IN a vast warehouse in the Carmarthenshire countryside, workers are sorting through fast-moving chutes of waste.
This is where household rubbish arrives from all over the county, and further afield, to be processed.
Every year around 125,000 tonnes of paper, tins, plastic, food waste, black bag waste — plus mattresses, bulky items and other stuff — are brought to the Nantycaws landfill and recycling site, a few miles east of Carmarthen.
In the warehouse — or materials recycling facility — a digger shovels blue bags full of household recycling into a bag-splitting machine.
Workers pick out the split bags, hold them up to suction tubes and they disappear — the bags, that is.
The waste is then deposited into a vast churning drum, which separates bulkier products like cans and bottles from flatter items.
It’s noisy work, everyone wears ear plugs, and the process continues.
There is a machine which uses air jets, and one which uses magnets.
Operations director Sean Gallagher tosses out names like ballistic separator, optical separator and eddy current separator.
It’s all about making sure the final product from each different waste stream is in good nick.
“The quality has to be top notch,” said Mr Gallagher, of Cwm Environmental, which is effectively an arm’s length Carmarthenshire Council company.
In a building next door are bales of separated products, like cans, which are sold to re-processors.
The market for recyclable products is always fluctuating.
“When China closed the door on recycling last year (from the UK) it caused a massive knock-on effect,” said Mr Gallagher.
“There was an excess of materials in the market, so prices crashed.”
Dan John, the council’s environmental services manager, said there was a perception among some that councils made a tidy profit by selling stuff we all leave on the kerbside for collection.
He said the money in fact subsidised the many other aspects of waste management.
“It is a costly service,” he said.
Throughout our tour of the site there is a clear message — cutting down our black bag waste, currently 29,000 tonnes a year in Carmarthenshire, is critical.
The Welsh Government sets ever stricter recycling targets (70% by 2014/25), dealing with black bag waste is expensive, and environmentally it makes sense to stick as little rubbish in the ground as possible.

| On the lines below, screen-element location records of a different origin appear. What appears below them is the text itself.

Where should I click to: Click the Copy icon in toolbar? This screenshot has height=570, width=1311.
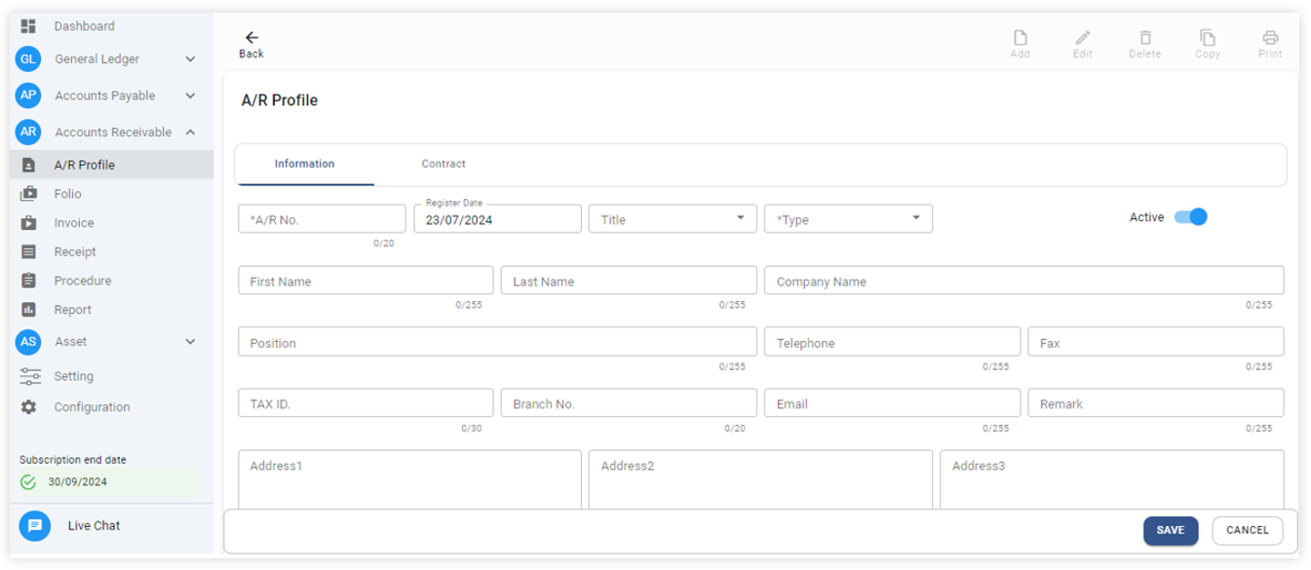click(1207, 38)
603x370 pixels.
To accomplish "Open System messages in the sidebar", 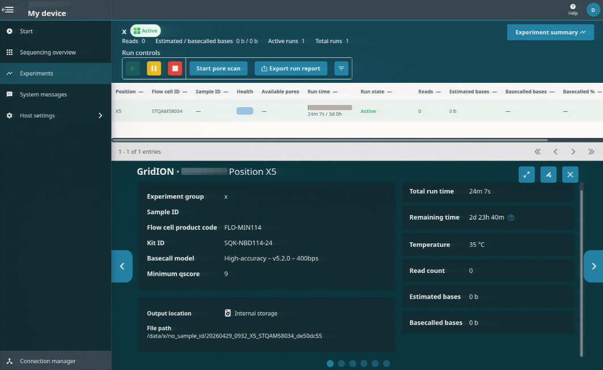I will (x=43, y=95).
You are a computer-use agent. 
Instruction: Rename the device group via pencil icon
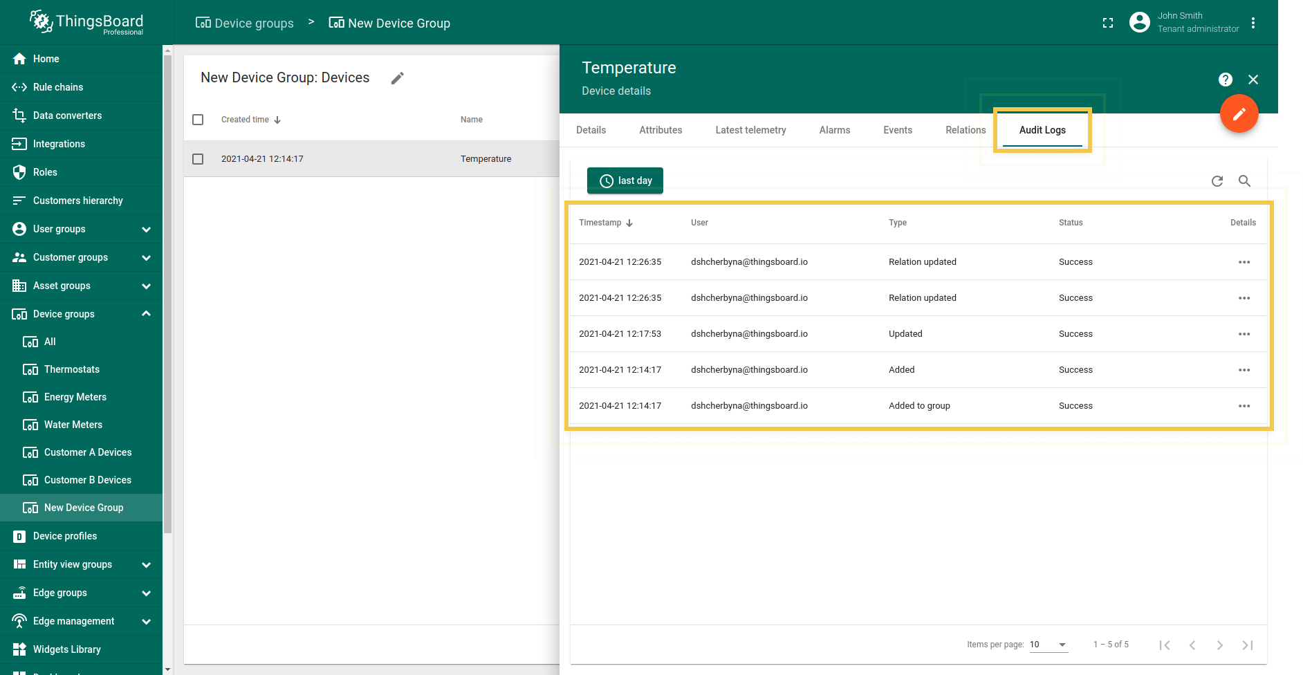point(397,77)
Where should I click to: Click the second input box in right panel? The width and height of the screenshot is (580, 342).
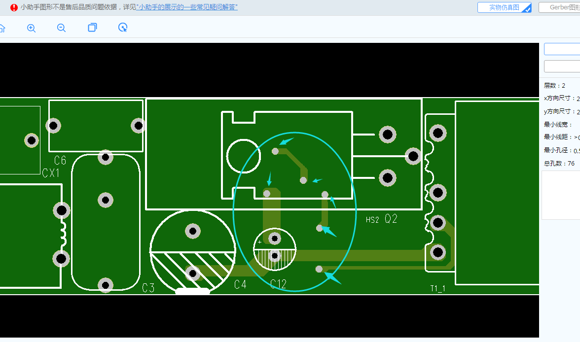click(x=562, y=66)
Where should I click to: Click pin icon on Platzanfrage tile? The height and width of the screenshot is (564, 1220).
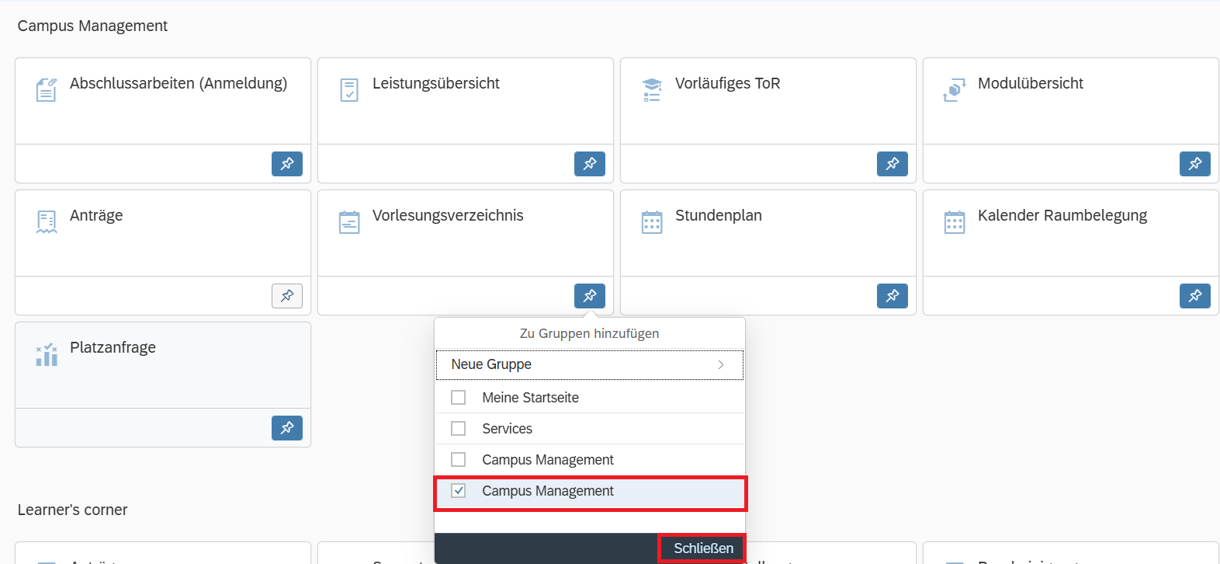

Mr John said a study in Carmarthenshire in 2017 revealed that almost half the waste in black bags was recyclable.
Simply getting rid of the food waste in those bags and putting it in food caddies, he said, would save £400,000 a year, and boost the current recycling rate of around 60%.
“We do have quite strong waste education message that we put out consistently, not just for the environmental benefit but for the taxpayer as well,” said Mr John.
Nantycaws was Carmarthenshire’s last operational landfill site until December 2016.
Since then all black bag waste has been sent to energy from waste plants in the UK and Europe, which burn waste and generate power in the process.
Black bags from the county’s 89,000 households are currently sent to such a plant in Cardiff.
The landfill site at Nantycaws has a temporary cap, and gas which naturally occurs from the breakdown of matter is piped to two units and burned to generate electricity. The 100-acre site also derives power from a wind turbine.
Welsh ministers have published a waste hierarchy, which ranks prevention top of the tree and landfill at the bottom. One up from landfill is energy from waste.
Ministers have further dis-incentivised councils going down the burying in a hole route with targets of no more than 10% of waste to landfill by 2019/20, and no more than 5% by 2024/25.
There has been much debate in the UK about waste being sent far away for disposal or processing.
The Welsh Government said it was looking into ways of developing plastic reprocessing facilities in Wales.
Mr Gallagher backed such an approach, but said: “They would need to be cost-efficient as well as environmentally-friendly.”
The 6,500 tonnes of food waste brought to Nantycaws every year naturally breaks down in a special vessel before being moved into open-air rows. Twelve weeks after arriving, it is bagged up and sold as Merlin’s Magic Compost.
Cwm Environmental runs Carmarthenshire’s three other household waste recycling facilities in Trostre, Ammanford and Whitland.
It employs just under 70 staff, plus a couple of dozen or so agency workers, and also handles commercial waste.
“It is a very competitive market,” said Mr Gallagher.
Environmental regulator Natural Resources Wales carries out checks at the sites to ensure permit conditions are being adhered to. All waste handled has to be traceable.
Nantycaws also receives recyclable waste from Ceredigion and Pembrokeshire, and garden waste from Swansea and Pembrokeshire.
Back in the office and reception building at Nantycaws, a smell of bacon is wafting around.
Inside Mr Gallagher’s office are rows and rows of files marked landfill site operations records and health and safety training records.
The far wall is entirely taken up by a photo of a sunlit wood.
The waste business may not be glamorous, but 41-year-old Mr Gallagher finds his job very rewarding.
“It’s enjoyable, and it’s a challenge,” he said.